Marius Clore

NIH, NIDDK, Laboratory of Chemical Physics

Monday 09.08.

8:00 PDT -  11:00 EDT - 15:00 UTC

16:00 BST - 17:00 CEST - 18:00 IDT

Probing transient pre-nucleation oligomerization of huntingtin at atomic resolution by NMR

Huntington’s disease is a fatal, autosomal, neurodegenerative condition that arises from CAG expansion within exon-1 of the huntingtin gene that encodes a polyglutamine (polyQ) repeat.  Although the huntingtin protein is very large (~350 kDa), proteolysis and/or incomplete mRNA splicing generates mutated N-terminal fragments encoded by exon-1 that aggregate to form neuronal inclusion bodies in pathological states. The N-terminal region of huntingtin encoded by exon 1, httex1, comprises three distinct regions or domains: a 16-residue N-terminal amphiphilic sequence (httNT), a polyQ tract of variable length, and a proline rich domain (PRD) with two polyproline repeats of 11 (P11) and 10 (P10) residues.
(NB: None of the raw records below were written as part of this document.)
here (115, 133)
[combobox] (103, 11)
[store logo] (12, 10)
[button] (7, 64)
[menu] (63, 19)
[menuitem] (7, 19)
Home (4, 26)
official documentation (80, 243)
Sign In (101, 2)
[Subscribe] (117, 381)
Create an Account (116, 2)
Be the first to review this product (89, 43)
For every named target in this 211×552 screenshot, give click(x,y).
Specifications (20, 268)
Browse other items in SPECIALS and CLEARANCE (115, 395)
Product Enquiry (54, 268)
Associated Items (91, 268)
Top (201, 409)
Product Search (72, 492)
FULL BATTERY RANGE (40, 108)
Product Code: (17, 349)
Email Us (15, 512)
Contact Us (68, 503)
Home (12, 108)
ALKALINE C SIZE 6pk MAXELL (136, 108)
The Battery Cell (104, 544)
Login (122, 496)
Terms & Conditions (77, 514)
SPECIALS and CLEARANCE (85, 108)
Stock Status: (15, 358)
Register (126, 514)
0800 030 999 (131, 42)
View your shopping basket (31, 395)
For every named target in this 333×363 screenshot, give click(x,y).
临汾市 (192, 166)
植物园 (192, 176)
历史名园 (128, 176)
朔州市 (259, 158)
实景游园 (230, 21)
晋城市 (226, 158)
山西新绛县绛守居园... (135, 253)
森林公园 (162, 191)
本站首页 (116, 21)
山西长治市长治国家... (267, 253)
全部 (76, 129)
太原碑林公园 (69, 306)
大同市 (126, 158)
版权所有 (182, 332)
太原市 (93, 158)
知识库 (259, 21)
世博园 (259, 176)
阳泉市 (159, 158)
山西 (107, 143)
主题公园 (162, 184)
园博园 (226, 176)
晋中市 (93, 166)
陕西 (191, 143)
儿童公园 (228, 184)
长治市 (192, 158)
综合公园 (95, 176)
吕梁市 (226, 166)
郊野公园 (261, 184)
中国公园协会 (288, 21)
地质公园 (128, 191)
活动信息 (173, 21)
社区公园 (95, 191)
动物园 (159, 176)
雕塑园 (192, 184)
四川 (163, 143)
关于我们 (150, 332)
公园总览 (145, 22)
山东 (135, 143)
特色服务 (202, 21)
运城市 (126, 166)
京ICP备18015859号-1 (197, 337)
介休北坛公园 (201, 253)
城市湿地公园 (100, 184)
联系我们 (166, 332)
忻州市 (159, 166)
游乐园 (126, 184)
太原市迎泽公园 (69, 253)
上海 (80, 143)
In this talk we will summarize out work on the earliest pre-nucleation transient oligomerization events involving httex1 using NMR experiments designed to probe rapidly exchanging systems (sub-millisecond time range) involving sparsely-populated excited states. We show that a branched assembly mechanism is involved comprising on- and off-pathways. In the on-pathway branch, the major monomeric species self-associates to form a productive helical coiled-coil dimer of the NT region that goes on to form a four-helix bundle tetramer comprising a dimer-of-dimers. In the off-pathway branch, a “non-productive” dimer ensemble with partially helical character is formed that does not undergo further oligomerization. The importance of pre-nucleation tetramerization is evidenced by the fact that inhibition of tetramer formation blocks fibrillization. Thus on-pathway tetramerization constitutes the prenucleation trigger or molecular switch that hugely increases the probability of occurrence of intermolecular polyQ contacts (by effectively increasing the local concentration of the polyQ tracts) and hence polyQ fibril formation.  It is therefore clear that blocking productive dimer and/or tetramer formation may provide a fruitful avenue for preventing or delaying the onset of Huntington’s disease. Inhibition of pre-nucleation oligomerization can be achieved in a number of ways: (a) perturbing the productive dimer and/or tetramer interface; (b) sequestration of httex1 through binding of the httNT sequence to chaperones; and (c) allosteric, long-range inhibition by interaction of intracellular proline-binding proteins with the proline rich domain (PRD).